I believe that if a fiction writer is creating the plot and characters that they can do pretty much anything and it's fine. I may not want to read it, but I have no problems with it. However, if a fiction writer is contracted to write a story using characters owned and created by someone else, that writer should do their best to maintain consistency at least with characterization and lore.

I'm not talking about What Ifs and Elseworlds or a new take on a character either. I'm aware that a fresh perspective on a character can work wonders (for example Frank Miller's Daredevil). However, I also see a lot of fiction writers (especially superhero comic writers) who decide their plot is more important than the established histories and characterizations of the existing characters and have these characters make decisions that have no connection to who they've been in the past.

You can have a Batman that's a literal vampire, but to me that's no longer Batman. You can have a Superman who turns evil and kills the Justice League as well as most civilians on Earth, but to me that's not Superman. If as a writer you want to tell those stories, there are ways to do so without using those characters.

Kanigher was generally very professional in his writing even if he tended to overuse plots again and again and again. And to be honest, the Impossible stories were generally pretty good. However, I wouldn't call any of them canonical. Nor do I think he was trying to write anything canonical. He was just doing his best to churn out an entertaining story by his deadline. So in my opinion, if we're trying to identify the first canonical multiverse story in DC's history, I wouldn't look to something written by Kanigher.

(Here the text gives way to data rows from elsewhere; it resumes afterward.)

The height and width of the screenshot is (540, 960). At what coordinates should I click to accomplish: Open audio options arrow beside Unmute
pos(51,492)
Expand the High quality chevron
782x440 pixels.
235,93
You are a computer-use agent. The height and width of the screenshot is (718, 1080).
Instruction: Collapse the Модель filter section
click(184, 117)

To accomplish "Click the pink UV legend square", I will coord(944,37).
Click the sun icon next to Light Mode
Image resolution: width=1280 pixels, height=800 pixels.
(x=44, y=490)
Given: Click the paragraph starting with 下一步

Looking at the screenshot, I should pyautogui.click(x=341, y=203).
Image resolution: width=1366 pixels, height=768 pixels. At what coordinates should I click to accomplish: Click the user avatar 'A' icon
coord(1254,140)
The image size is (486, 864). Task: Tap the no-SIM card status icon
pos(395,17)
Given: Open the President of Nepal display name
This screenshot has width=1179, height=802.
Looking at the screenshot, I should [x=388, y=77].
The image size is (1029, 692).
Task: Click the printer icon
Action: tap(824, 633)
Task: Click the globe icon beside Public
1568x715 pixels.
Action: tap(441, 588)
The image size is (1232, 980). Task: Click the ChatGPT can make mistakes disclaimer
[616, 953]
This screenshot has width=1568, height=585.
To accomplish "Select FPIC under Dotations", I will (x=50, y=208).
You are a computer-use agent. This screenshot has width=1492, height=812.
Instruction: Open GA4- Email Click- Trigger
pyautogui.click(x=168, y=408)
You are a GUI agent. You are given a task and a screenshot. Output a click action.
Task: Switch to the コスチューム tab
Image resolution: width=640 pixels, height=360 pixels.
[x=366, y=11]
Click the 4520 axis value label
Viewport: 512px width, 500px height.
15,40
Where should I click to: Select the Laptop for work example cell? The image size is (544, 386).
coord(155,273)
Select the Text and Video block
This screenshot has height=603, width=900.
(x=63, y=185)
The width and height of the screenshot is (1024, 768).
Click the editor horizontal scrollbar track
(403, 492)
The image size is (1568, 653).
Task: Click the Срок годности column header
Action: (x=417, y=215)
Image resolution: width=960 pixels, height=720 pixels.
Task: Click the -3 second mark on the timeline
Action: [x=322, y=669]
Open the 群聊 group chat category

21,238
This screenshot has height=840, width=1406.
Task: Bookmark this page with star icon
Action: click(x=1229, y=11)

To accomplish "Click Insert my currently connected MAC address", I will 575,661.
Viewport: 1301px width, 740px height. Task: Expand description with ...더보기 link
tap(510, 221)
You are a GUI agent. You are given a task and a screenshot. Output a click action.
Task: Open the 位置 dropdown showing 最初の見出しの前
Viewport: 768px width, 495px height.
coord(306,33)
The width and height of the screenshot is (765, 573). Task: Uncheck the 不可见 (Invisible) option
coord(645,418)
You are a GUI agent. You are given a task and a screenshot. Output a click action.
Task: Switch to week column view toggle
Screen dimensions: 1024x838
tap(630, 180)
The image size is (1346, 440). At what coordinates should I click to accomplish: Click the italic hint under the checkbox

A number of these problems could and probably should be laid at the feet of Kanigher's editors for not reining him in, but once again, he delivered stories and met his deadlines. Not to mention that he was tremendously prolific during his career--it seemed at times as if he was writing most of DC's comics. Also, I can't say it was his fault that Bob Haney didn't know that Wonder Girl was a younger version of Diana and not her own character. However, that did lead to a lot of problems down the line which still haven't been resolved with Donna Troy.

So, it sounds like there were some who wanted to continue this particular discussion but not walk all over the discussion in the other thread. If anyone has any thoughts, I'd be happy to hear them.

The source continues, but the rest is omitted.